== Teks Bacaan ==
Bisnis.com, JAKARTA – Nilai tukar rupiah terpantau menguat pada pembukaan perdagangan hari ini, Rabu (23/3/2021).
Berdasarkan data Bloomberg, nilai tukar rupiah dibuka menguat 6,5 poin atau 0,05 persen ke posisi Rp14.341,50 per dolar AS. Sementara itu indeks dolar AS terpantau melemah 0,04 persen di posisi 98,4540.
Selain rupiah, beberapa mata uang lain di kawasan Asia terpantau menguat diantaranya won Korea Selatan naik 0,36 persen, peso Filipina naik 0,17 persen, dolar Singapura naik 0,04 persen, dan dolar Taiwan naik 0,03 persen terhadap dolar AS..
Di sisi lain, yen Jepang justru melemah 0,26 persen, rupee India melemah 0,07 persen, dan yen China melemah 0,05 persen terhadap dolar AS.
Sebelumnya Direktur MNC Asset Management Edwin Sebayang memperkirakan hari ini rupiah akan bergerak dalam kisaran Rp14.280–Rp 14.420 per dolar AS.
Sementara itu, dolar AS bergerak melemah tipis pada perdagangan hari ini, setelah kemarin juga ditutup terkoreksi. Hal ini disebabkan oleh memudarnya sentimen dari komentar Ketua Federal Reserve AS Jerome Powell.
Baca Juga
Pada Selasa (22/3/2022), Presiden Fed St. Louis, James Bullard mengulangi seruannya agar The Fed bergerak agresif di Bloomberg TV. Presiden Fed San Francisco, Mary Daly mengatakan dia yakin risiko utama bagi perekonomian adalah memburuknya inflasi yang sudah tinggi karena harga minyak naik akibat konflik di Ukraina dan gangguan dalam rantai pasokan dari penanggulangan Covid-19 China.
Para pedagang memperkirakan peluang 61,6 persen untuk kenaikan suku bunga acuan 50 basis poin pada pertemuan Fed Mei, menurut FedWatch CME, naik dari 50 persen pekan lalu.
Setelah komentar Powell, Goldman Sachs sekarang mengantisipasi bank sentral akan menaikkan suku bunga sebesar 50 basis poin pada pertemuan Mei dan Juni.

== Entri data yang dihimpun ==
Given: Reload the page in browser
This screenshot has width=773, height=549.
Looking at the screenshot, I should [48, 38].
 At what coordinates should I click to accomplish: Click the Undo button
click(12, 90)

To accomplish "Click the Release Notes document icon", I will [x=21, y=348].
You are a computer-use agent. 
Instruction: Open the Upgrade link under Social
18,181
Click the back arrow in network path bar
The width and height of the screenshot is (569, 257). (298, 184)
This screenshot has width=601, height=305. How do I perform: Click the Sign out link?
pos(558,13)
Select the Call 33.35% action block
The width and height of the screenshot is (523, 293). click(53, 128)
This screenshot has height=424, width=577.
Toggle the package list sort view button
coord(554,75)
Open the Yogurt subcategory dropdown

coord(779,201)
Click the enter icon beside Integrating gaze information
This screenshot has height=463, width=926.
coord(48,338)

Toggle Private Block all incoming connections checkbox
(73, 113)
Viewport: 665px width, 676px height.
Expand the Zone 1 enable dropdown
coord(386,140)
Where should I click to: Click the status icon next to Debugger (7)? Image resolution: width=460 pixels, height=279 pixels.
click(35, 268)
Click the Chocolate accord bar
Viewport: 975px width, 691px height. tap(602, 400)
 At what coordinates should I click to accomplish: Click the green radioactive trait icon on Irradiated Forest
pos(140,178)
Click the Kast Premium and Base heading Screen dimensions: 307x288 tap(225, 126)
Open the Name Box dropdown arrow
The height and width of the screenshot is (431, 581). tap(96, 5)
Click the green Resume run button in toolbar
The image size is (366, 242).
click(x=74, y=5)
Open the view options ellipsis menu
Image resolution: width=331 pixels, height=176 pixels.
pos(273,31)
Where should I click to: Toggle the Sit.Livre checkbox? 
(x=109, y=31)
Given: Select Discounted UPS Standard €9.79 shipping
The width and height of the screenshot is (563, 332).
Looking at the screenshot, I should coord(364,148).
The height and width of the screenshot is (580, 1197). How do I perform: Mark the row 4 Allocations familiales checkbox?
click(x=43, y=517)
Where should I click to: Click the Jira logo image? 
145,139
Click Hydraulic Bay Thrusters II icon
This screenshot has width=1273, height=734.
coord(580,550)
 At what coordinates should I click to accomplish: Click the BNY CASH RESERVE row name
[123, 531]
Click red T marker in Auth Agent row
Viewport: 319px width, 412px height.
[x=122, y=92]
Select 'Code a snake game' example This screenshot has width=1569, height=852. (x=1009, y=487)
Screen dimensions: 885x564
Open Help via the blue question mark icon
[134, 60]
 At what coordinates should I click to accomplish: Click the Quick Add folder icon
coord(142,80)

== Tugas Kerja A ==
Menurut berita rupiah ini, berapa persen indeks dolar AS melemah dan di posisi berapa?
== Tugas Kerja B ==
Tentukan apakah setiap pernyataan berikut sesuai dengan berita rupiah ini. Jawab ya atau tidak dan kutip kata-kata penentunya.
(i) Won Korea Selatan naik 0,36 persen terhadap dolar AS.
(ii) Rupee India menguat terhadap dolar AS.
(iii) Edwin Sebayang menjabat sebagai Direktur MNC Asset Management.
== Tugas Kerja C ==
Tulis ulang bagian berita rupiah di antara "Berdasarkan data Bloomberg, nilai" dan "14.420 per dolar AS.", termasuk keduanya. Ganti "peso Filipina" dengan "baht Thailand".

== Kotak Jawaban A ==
Indeks dolar AS melemah 0,04 persen di posisi 98,4540.

== Kotak Jawaban B ==
(i) Ya: "won Korea Selatan naik 0,36 persen"
(ii) Tidak: "rupee India melemah 0,07 persen"
(iii) Ya: "Direktur MNC Asset Management Edwin Sebayang"

== Kotak Jawaban C ==
Berdasarkan data Bloomberg, nilai tukar rupiah dibuka menguat 6,5 poin atau 0,05 persen ke posisi Rp14.341,50 per dolar AS. Sementara itu indeks dolar AS terpantau melemah 0,04 persen di posisi 98,4540.
Selain rupiah, beberapa mata uang lain di kawasan Asia terpantau menguat diantaranya won Korea Selatan naik 0,36 persen, baht Thailand naik 0,17 persen, dolar Singapura naik 0,04 persen, dan dolar Taiwan naik 0,03 persen terhadap dolar AS..
Di sisi lain, yen Jepang justru melemah 0,26 persen, rupee India melemah 0,07 persen, dan yen China melemah 0,05 persen terhadap dolar AS.
Sebelumnya Direktur MNC Asset Management Edwin Sebayang memperkirakan hari ini rupiah akan bergerak dalam kisaran Rp14.280–Rp 14.420 per dolar AS.